> _Task instructions_:
• a. Name every dataset listed in the main results table of the TransPL passage.
• b. Extend the TransPL passage with the next part, starting after its final sentence about CoDATS.

> _Document_:
__________

Source Domain Training Loss: $$\mathcal{L}_{\text{src}} = \mathcal{L}_{\text{ce}} + \mathcal{L}_{\text{VQ}}, \quad \mathcal{L}_{\text{VQ}} = \mathcal{L}_{\text{code}} + \mathcal{L}_{\text{rec}}$$

$\mathcal{L}_{\text{code}}$: Standard VQ loss with stop-gradient and commitment loss ($\beta=0.25$), optimizing both coarse and fine codes simultaneously.
$\mathcal{L}_{\text{rec}}$: MSE of the decoder reconstructing the original time series from $\mathbf{e}_c + \mathbf{e}_f$.
$\mathcal{L}_{\text{ce}}$: Classification cross-entropy of the [CLS] token.

Target Domain Fine-tuning Loss: $$\mathcal{L}_{\text{trg}} = \lambda_1 \mathcal{L}_{\text{ce}} + \lambda_2 \mathcal{L}_{\text{VQ}}$$

During fine-tuning, each mini-batch selects pseudo-labeled samples within the top $r_{\text{top}}$ confidence ratio. $\lambda_1, \lambda_2$ can be automatically adjusted using learnable weights from multi-task learning.

Weakly Supervised Extension: When the target domain label distribution is known, it can be directly incorporated as a prior $p(k)$ into the Bayesian formula, using the log-prior $\log p(k) / \tau$ and adjusted by temperature $\tau$.

Key Experimental Results¶

Main Results¶

Dataset	Metric	TransPL	Prev. SOTA (SHOT)	Gain
UCIHAR	Acc	69.0	67.8	+1.2
UCIHAR	MF1	64.9	64.3	+0.6
WISDM	Acc	64.0	62.2	+1.8
WISDM	MF1	56.2	54.6	+1.6
HHAR	Acc	68.4	64.8	+3.6
HHAR	MF1	65.3	63.2	+2.1
PTB	Acc	67.2	61.6	+5.6
PTB	MF1	74.0	66.9	+7.1

In terms of pseudo-label accuracy, TransPL achieves average improvements of 6.1% accuracy and 4.9% F1 compared to all baselines. With weak supervision, the gains are further expanded to 10.7% and 5.2%.

Ablation Study¶

Configuration	UCIHAR Acc	HHAR Acc	PTB Acc	Note
W/o CA W/o WS	68.0	63.2	68.3	Baseline
+CA	69.0	68.4	67.2	Channel alignment is effective
+WS	68.6	62.3	72.2	Weak supervision is effective
+CA +WS	71.2	70.4	72.4	Joint usage is optimal

Codebook configuration ablation (HHAR): Coarse 8 + Fine 64 is optimal (PL Acc 68.4%, 0% dead codes), while a single large codebook (128) suffers from a high dead code rate up to 66.8%.

Key Findings¶

TransPL consistently outperforms all DA methods and pseudo-labeling methods across 4 datasets, achieving average improvements of 11.4% Acc and 12.2% MF1 compared to the no-adaptation baseline.
Compared to directly modeling coarse code sequences with discriminative models (1D-CNN, LSTM, GRU), TransPL's generative transition matrix approach performs significantly better, demonstrating that TMs capture cross-domain invariant temporal dynamics more effectively.
Weak supervision in CoDATS degrades performance on several datasets (e.g., dropping by 5.3% on PTB), whereas TransPL achieves consistent improvements across all datasets through Bayesian priors.

__________

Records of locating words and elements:

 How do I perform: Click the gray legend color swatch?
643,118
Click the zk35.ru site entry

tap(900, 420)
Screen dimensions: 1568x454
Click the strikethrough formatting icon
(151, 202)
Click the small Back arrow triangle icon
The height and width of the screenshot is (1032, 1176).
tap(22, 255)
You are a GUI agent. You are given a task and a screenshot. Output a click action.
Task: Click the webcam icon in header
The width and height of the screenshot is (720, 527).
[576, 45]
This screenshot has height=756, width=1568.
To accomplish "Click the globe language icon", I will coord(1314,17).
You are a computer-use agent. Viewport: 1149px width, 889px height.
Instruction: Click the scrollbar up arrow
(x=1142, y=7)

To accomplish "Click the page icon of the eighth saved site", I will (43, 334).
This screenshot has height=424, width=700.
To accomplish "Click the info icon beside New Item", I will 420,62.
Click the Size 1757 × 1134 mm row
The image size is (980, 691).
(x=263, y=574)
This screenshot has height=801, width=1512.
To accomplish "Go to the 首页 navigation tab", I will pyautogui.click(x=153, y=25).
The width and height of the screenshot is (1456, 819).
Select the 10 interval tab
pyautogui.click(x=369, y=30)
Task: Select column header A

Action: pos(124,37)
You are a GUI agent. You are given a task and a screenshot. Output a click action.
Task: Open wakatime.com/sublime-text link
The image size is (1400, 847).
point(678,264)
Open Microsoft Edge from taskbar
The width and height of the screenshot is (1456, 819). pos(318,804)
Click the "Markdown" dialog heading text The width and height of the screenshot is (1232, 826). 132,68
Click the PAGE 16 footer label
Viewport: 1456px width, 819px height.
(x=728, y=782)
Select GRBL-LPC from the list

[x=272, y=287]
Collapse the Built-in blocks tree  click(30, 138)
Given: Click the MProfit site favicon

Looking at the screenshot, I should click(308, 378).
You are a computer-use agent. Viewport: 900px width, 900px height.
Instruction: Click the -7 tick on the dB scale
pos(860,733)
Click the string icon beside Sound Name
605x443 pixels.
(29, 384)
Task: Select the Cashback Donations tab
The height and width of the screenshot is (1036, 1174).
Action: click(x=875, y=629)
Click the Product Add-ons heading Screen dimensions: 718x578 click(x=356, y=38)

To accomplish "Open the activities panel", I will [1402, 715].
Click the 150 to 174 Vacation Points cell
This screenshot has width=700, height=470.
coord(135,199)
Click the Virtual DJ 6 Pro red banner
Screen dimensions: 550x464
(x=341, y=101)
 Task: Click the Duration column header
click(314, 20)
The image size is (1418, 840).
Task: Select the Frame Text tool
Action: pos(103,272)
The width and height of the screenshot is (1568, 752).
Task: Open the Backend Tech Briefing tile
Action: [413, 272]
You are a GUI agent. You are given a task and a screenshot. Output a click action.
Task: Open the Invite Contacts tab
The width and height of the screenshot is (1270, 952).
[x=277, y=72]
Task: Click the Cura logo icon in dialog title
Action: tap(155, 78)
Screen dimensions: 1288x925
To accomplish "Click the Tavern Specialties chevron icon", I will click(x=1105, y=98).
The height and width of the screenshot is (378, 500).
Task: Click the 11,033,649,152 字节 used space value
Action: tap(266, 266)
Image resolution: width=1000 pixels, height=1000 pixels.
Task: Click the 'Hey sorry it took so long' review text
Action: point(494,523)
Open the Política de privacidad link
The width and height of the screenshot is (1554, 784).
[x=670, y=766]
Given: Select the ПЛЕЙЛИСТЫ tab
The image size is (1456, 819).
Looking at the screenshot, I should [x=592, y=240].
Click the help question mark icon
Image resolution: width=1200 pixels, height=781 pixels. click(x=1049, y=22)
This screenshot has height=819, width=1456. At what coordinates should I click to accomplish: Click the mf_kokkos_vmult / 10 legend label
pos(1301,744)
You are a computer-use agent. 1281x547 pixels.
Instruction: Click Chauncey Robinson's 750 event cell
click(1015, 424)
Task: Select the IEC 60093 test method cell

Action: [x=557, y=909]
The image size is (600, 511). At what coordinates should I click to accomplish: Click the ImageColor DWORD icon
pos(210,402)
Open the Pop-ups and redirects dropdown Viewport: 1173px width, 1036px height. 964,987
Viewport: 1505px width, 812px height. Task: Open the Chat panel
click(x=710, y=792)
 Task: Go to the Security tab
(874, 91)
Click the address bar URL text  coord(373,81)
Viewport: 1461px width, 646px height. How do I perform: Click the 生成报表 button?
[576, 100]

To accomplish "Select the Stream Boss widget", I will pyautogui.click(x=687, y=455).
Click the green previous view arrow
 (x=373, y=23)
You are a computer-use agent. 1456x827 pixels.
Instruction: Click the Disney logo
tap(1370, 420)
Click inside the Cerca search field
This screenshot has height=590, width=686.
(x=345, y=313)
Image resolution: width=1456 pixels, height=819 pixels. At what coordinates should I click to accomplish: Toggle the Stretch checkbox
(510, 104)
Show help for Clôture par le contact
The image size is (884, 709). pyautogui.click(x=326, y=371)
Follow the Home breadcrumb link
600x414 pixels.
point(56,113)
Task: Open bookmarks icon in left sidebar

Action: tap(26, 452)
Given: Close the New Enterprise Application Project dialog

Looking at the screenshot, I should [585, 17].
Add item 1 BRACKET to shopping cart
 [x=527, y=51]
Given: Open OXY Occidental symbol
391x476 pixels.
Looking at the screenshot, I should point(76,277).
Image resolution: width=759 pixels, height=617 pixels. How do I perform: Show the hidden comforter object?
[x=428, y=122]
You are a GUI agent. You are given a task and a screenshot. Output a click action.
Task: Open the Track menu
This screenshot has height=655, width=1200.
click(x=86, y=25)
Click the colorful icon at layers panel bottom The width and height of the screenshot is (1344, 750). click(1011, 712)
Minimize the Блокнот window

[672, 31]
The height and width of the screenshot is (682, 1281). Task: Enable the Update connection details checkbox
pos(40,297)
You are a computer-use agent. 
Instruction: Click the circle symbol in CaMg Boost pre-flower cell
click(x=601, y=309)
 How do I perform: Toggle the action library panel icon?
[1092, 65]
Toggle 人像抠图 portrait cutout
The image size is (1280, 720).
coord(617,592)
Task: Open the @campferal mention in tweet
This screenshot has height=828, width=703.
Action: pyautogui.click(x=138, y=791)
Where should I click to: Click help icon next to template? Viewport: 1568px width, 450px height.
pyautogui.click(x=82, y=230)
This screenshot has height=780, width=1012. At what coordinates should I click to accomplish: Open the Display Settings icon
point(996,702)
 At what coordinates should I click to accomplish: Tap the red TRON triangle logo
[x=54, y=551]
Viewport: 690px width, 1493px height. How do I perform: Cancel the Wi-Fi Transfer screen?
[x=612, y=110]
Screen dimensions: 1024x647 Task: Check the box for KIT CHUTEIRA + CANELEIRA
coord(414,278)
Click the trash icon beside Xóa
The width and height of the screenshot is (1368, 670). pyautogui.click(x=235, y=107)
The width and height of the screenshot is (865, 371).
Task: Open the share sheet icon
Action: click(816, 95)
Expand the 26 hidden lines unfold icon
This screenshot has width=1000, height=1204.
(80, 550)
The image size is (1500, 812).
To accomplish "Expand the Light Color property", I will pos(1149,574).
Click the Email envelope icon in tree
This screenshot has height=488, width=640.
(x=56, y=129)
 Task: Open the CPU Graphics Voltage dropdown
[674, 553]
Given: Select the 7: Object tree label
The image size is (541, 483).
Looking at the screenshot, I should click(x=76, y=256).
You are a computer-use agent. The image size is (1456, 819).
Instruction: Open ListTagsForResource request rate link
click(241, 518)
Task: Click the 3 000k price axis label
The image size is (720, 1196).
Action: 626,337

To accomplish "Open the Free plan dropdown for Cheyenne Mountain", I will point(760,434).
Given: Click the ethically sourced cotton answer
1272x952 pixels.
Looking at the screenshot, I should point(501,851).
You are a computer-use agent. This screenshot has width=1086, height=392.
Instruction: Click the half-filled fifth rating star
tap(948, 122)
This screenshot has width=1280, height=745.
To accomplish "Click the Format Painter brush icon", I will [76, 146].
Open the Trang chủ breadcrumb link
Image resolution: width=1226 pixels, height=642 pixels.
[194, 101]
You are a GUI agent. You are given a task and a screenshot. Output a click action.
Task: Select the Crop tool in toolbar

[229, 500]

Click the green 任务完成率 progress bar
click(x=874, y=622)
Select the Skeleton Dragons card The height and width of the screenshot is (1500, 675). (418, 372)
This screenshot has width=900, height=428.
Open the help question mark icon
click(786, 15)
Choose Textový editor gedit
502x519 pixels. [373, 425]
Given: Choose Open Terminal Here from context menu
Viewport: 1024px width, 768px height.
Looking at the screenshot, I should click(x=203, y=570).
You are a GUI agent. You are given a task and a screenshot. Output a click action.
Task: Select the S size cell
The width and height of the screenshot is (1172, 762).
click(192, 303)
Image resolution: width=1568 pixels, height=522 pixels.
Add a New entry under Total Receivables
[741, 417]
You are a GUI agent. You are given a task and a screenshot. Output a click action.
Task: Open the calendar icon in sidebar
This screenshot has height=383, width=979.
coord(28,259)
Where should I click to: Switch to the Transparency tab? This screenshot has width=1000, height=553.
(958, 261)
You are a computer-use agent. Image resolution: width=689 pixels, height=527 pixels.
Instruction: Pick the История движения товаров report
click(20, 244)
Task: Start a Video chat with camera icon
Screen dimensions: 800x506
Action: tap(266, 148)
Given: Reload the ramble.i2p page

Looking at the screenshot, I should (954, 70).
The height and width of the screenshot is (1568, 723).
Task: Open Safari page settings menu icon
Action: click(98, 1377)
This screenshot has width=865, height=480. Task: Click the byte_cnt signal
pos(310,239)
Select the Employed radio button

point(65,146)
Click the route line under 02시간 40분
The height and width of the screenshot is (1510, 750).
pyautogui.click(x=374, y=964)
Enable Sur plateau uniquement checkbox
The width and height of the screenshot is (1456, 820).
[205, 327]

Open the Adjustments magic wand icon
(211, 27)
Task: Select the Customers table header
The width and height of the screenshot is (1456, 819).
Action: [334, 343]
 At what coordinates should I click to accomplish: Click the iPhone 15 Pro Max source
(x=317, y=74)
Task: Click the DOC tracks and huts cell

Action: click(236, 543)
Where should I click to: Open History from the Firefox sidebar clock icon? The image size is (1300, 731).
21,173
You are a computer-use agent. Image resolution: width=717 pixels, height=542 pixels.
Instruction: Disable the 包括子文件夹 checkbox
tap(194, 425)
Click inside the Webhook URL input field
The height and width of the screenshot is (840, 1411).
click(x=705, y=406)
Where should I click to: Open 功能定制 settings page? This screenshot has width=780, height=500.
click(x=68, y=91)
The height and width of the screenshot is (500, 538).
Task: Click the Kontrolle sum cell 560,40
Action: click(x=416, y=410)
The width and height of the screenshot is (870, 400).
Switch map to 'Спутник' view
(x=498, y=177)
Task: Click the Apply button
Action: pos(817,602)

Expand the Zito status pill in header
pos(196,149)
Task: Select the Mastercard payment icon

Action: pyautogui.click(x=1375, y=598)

__________

> _The replies_:
• a. UCIHAR, WISDM, HHAR, PTB

• b.
Channel alignment analysis shows that prototype-distance-based methods fail to accurately measure channel shift, whereas the optimal transport-based method provides well-calibrated distances.

Highlights & Insights¶

A new paradigm of discrete modeling for temporal joint distribution: Cleverly converting continuous time series $\to$ VQ codes $\to$ Markov transition matrices, which transforms the high-dimensional continuous density estimation problem into a computable discrete transition probability calculation.
Interpretability: Visualization of class-conditional likelihoods directly displays differences in temporal patterns for various classes, removing the black-box nature of pseudo-label generation, which is of great value for physical deployment.
Elegant integration of weak supervision: TransPL naturally incorporates label distribution information as Bayesian priors, which is mathematically better grounded than the ad-hoc KL divergence minimization in CoDATS.
Optimal transport for measuring channel shift: Utilizing semantic distance between codes as the cost matrix for OT captures relationship similarity among semantic transitions much better than simple Euclidean distance.

Limitations & Future Work¶

Equal collection of channel importance: Present methods downweight channels with large shifts; however, if such a channel happens to contain critical classification information, this might be counterproductive. Future work can combine channel importance metrics.
Lack of mathematical constraints on coarse-fine division: Although experiments verify that coarse codes capture trends while fine codes capture residuals, there is no explicit regularization to enforce this hierarchical relationship.
Limitations of the Markov assumption: Relying on first-order Markov properties may fail to capture longer-range temporal dependencies.
Fixed codebook size: The same $n_c=8, n_f=64$ is used for all datasets, without exploring the feasibility of adaptive codebook sizes.
Label space assumption: Assumes identical label spaces for source and target domains, without considering scenarios with partially overlapping labels.

New Application of VQ-VAE in Time Series: While VQ was previously used mainly for generation and self-supervised learning, TransPL is the first to employ it for UDA, inspiring the potential of discrete representations in more downstream tasks.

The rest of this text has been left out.